◆ SOURCE:
^^^^

1986 Memorial Cup

Tournament details
- Venue(s): Memorial Coliseum Portland, Oregon
- Dates: May 10–17, 1986
- Teams: 4
- Host team: Portland Winter Hawks (WHL)

Final positions
- Champions: Guelph Platers (OHL) (1st title)

Tournament statistics
- Games played: 8

= 1986 Memorial Cup =

Canadian junior men's ice hockey championship

The Memorial Cup trophy

The 1986 Memorial Cup occurred May 10–17 at the Memorial Coliseum in Portland, Oregon. It was the 68th annual Memorial Cup competition and determined the major junior ice hockey champion of the Canadian Hockey League (CHL). Hosting rights were originally awarded to the Queen's Park Arena and the New Westminster Bruins, but staging the tournament alongside Expo '86 in Vancouver proved logistically impossible and so the tournament was moved to Portland for the second time in three years. Participating teams were the host team Portland Winter Hawks, as well as the winners of the Western Hockey League, Ontario Hockey League and Quebec Major Junior Hockey League which were the Kamloops Blazers, Guelph Platers and Hull Olympiques. The Platers won their first Memorial Cup, and the city's second Memorial Cup, defeating Hull in the final game.

==Teams==

===Guelph Platers===
The Guelph Platers represented the Ontario Hockey League at the 1986 Memorial Cup. The Platers finished the regular season with a 41-23-2 record, earning 84 points and finishing in second place in the Emms Division. Guelph scored 297 goals during the regular season, ranking them in a tie for sixth place in the OHL. The Platers allowed 235 goals, which was the second fewest in the league. In the Emms Division quarter-finals, the Platers swept the Sudbury Wolves in four games. In the Emms Division semi-finals in which the Platers, Windsor Spitfires and North Bay Centennials participated in a round-robin style series, Guelph earned a 4-0 record, advancing to the Emms Division finals. In the Divisional finals, the Platers defeated the Windsor Spitfires in six games, advancing to the J. Ross Robertson Cup finals. In the final round, Guelph defeated the Belleville Bulls in six games, winning the OHL championship and representing the OHL at the 1986 Memorial Cup.

The Platers offense was led by Lonnie Loach, who scored 41 goals and 83 points in 65 games, leading the team in scoring. [[Mike Murray (ice hockey)
|Mike Murray]] scored 28 goals and 65 points in 56 games for the Platers. During the season, the club acquired Gary Roberts from the Ottawa 67's, who would play a big part in Guelph's success. In 23 games with Guelph, Roberts, a Calgary Flames prospect, scored 18 goals and 33 points. In the post-season, Roberts led Guelph in scoring, as he scored 18 goals and 31 points in 20 games. Marc Tournier led the Platers on the blue line, scoring eight goals and 50 points in 58 games. Fellow defenseman Steve Chiasson scored 12 goals and 41 points in 54 games. In goal, the Platers were led by Steve Guenette, who posted a 26-20-1 record with a 3.40 GAA and a .895 save percentage in 50 games. Guenette was awarded the Leo Lalonde Memorial Trophy as the Overager of the Year in the OHL. Platers head coach Jacques Martin won the Matt Leyden Trophy as OHL Coach of the Year.

The 1986 Memorial Cup was the first time in team history that the Platers qualified for the tournament.

^^^^

◆ PROVIDED MATERIAL:
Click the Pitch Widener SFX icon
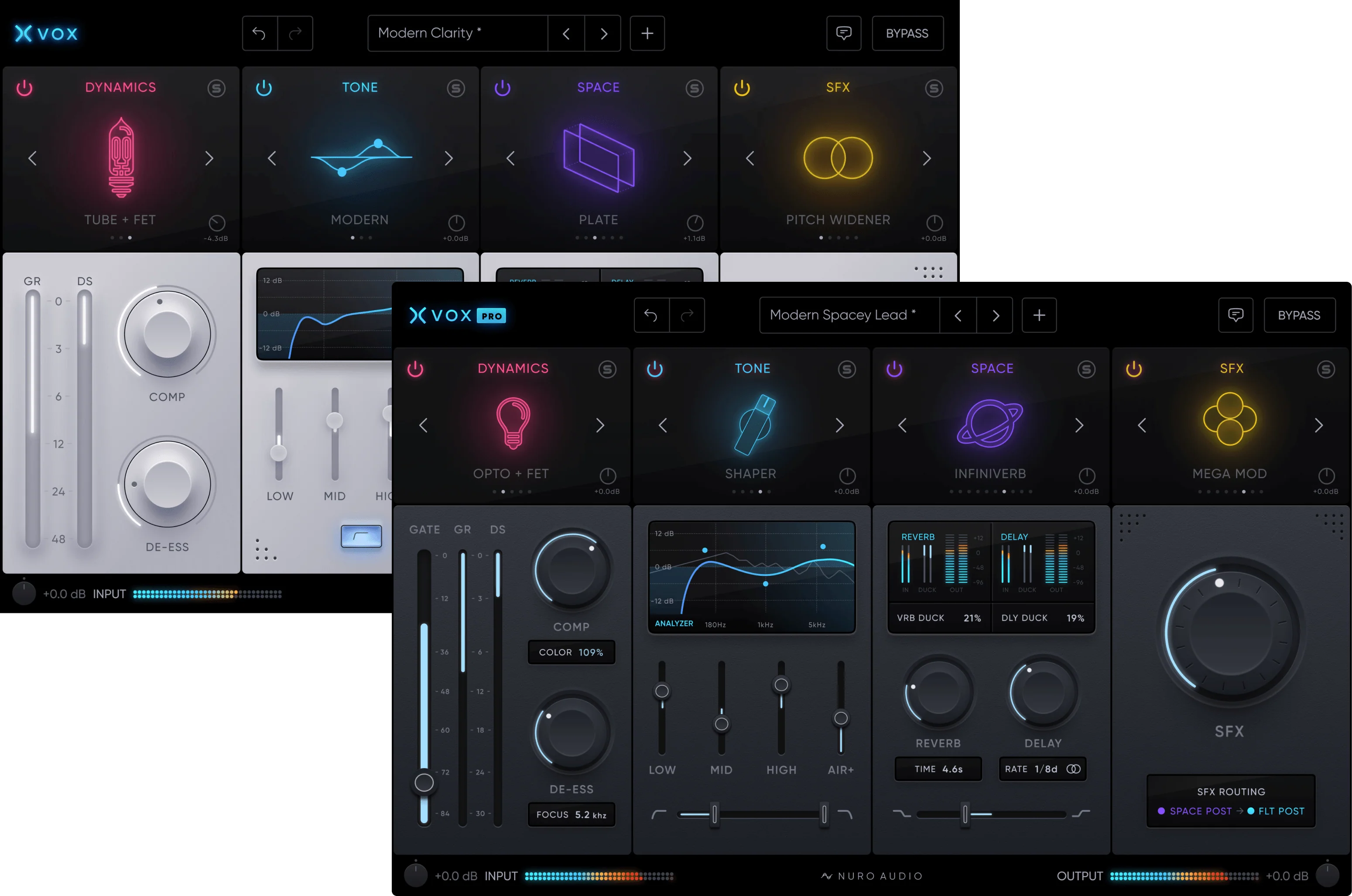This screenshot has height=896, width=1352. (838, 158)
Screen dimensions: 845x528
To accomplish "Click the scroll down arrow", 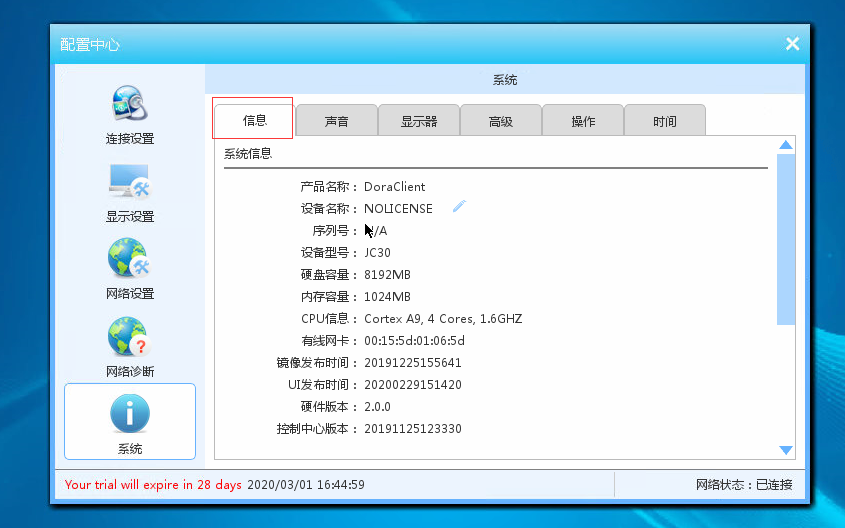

^^^^

◆ WRITTEN INSTRUCTION 1: Reproduce the passage of the 1986 Memorial Cup article starting at "Tournament details" and ending at "(OHL) (1st title)".
◆ WRITTEN INSTRUCTION 2: Write the next part of the 1986 Memorial Cup article, picking up after its final sentence.

◆ EXERCISE ANSWER 1:
Tournament details
- Venue(s): Memorial Coliseum Portland, Oregon
- Dates: May 10–17, 1986
- Teams: 4
- Host team: Portland Winter Hawks (WHL)

Final positions
- Champions: Guelph Platers (OHL) (1st title)

◆ EXERCISE ANSWER 2:
===Hull Olympiques===
The Hull Olympiques represented the Quebec Major Junior Hockey League at the 1986 Memorial Cup. The Olympiques were the best team in the QMJHL during the 1985–86 season, earning a record of 54-18-0, as they accumulated 108 points. The team won the Jean Rougeau Trophy for their accomplishment. Hull scored a league high 423 goals, while they allowed a league low 262 goals. In the QMJHL quarter-finals, the Olympiques swept the Shawinigan Cataractes in five games. Hull stayed red hot in the QMJHL semi-finals, sweeping the Saint-Jean Castors in five games to extend their playoff winning streak to ten games. In the President's Cup finals against the Drummondville Voltigeurs, the Olympiques swept the Voltigeurs, going a perfect 15-0 in the post-season, winning the championship, and earning a berth into the 1986 Memorial Cup.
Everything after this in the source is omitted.